Many American children did not see President Obama's live address to school kids yesterday, not for political reasons, but for practical ones. There's a lesson in that outcome, but for the president as much as for the kids. Alas, he's unlikely to learn it.
Here in New Hampshire, America's Ground Zero for presidential politics, the state's largest school district did not show the president's address. Initially, Manchester's school superintendent told principals they could show it if they wanted to. But then he reviewed the school system's policy on guest speakers. Turns out the schools would need to have written permission from parents before allowing the speech to be viewed in class. There wasn't enough time to get all that done by Tuesday, so the superintendent nixed the speech.
One high-ranking administrator, who is a Democrat, told me he wanted to show the speech, but even if he had been able to, it ate into class time and he's "got to focus on instructional activities."
When Democratic school administrators say that keeping the kids focused on their school work is more important than showing them a video of the president telling them to focus on their school work, it ought to be clear that this televised address wasn't thoroughly thought-out.
In Medford, Mass., the superintendent screened the speech first before deciding whether to let social studies teachers use it in class. In Florida, the superintendent of the Collier County School District wrote to his staff, "I have concluded that due to the logistics of making a Webcast available during that time of the school day, we will not be showing this address in Collier County School District classrooms or campuses."
Across the country, many districts and individual schools couldn't get the speech aired live for procedural or logistical reasons. That ought to sound familiar by now. It's exactly the same problem that has plagued every major Obama initiative from the stimulus bill through "cash for clunkers" to health care reform.
Obama is full of ideas that sounds great in theory. Stimulate the economy! Reform health care! Give a live pep-talk to America's students! But in practice they've all broken down upon implementation.
The stimulus bill was rushed into law, but the government couldn't get the money out quickly enough for it to boost the economy in the spring. It will take another year before most of the money is spent.

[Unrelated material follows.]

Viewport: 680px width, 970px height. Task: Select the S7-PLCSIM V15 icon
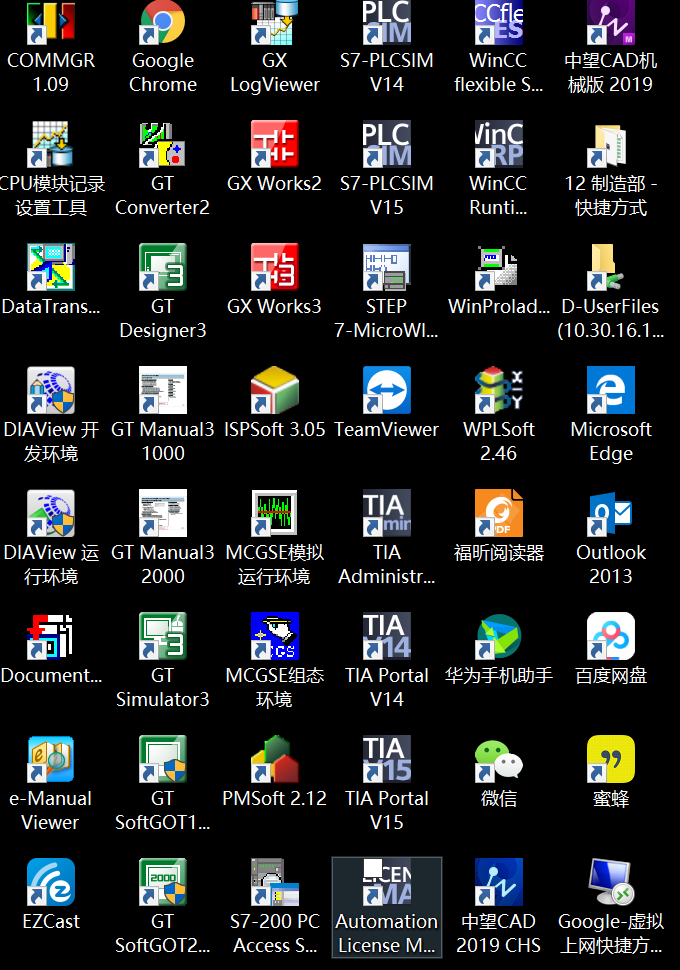(x=386, y=145)
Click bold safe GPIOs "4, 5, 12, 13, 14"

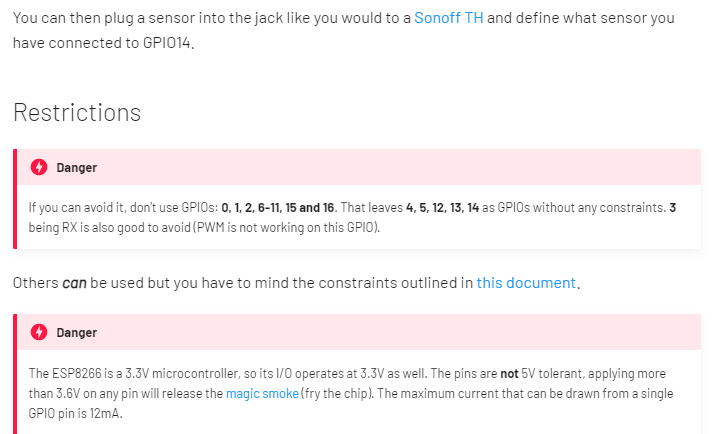442,207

"Cash for clunkers" was supposed to be an easy way to improve fuel efficiency and stimulate the economy. But economists say it didn't stimulate demand as much as shift it. People who were going to buy cars later went ahead and bought them this summer. The public cost was astronomical, the benefit tiny, and billions of dollars' worth of functional automobiles -- a form of wealth -- were destroyed. And the implementation was a nightmare. Washington changed the list of qualifying cars after the program started, and auto dealers still don't know if they'll be repaid for discounts they've already given.

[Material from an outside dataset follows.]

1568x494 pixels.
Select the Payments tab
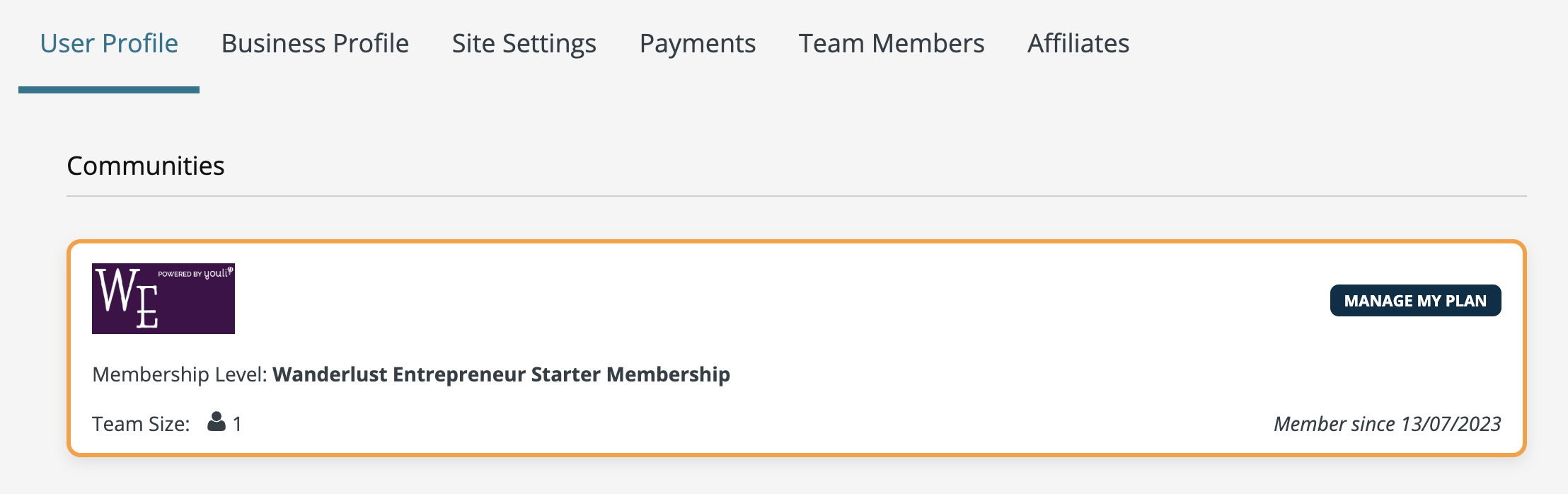698,44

Health care reform was supposed to be signed by last month. But as with the stimulus bill, Obama promoted it with lofty words and let Congress write the details. The result was a bureaucratic nightmare that would not control costs while itself costing more than $1 trillion and increasing the federal deficit.
All of these efforts shared the same trajectory. Obama announced the idea, rushed it through while leaving the details and implementation to others, and watched in dismay as it didn't work as intended.
The president is an idea man. As the McCain campaign noted to no avail, he's never managed anything more complicated than a pick-up basketball game. His whole career has been spent promoting theories, but he's spent no time actually trying to make them work. The disconnect is showing.
The presidency doesn't require managerial experience, of course. But it helps. Some politicians seem intuitively able to account for the logistical difficulties inherent in putting any grand scheme into operation. Obama doesn't seem to have that ability. So far, he has operated as if his word alone is enough to execute a plan with perfection.
As the wreckage of plan after plan piles up, he seems oblivious to all of it. And maybe he is. He lamented to students yesterday that he lives in the proverbial "bubble" that prevents presidents from interacting with regular folks in a casual way. That is true, but with this president there's an additional bubble, a distorting cloud of left-wing political theory through which he sees the world not as it actually is but as he wishes it to be.
Thus the stimulus plan is "working," "cash for clunkers" is a "huge success," and opponents of health care reform are the only ones spinning the issue.
If the president doesn't at least temporarily step outside of his own ideological bubble from time to time, we're going to suffer through a lot more failed schemes as he pushes grand idea after grand idea and never looks back to examine, or even acknowledge, the wreckage.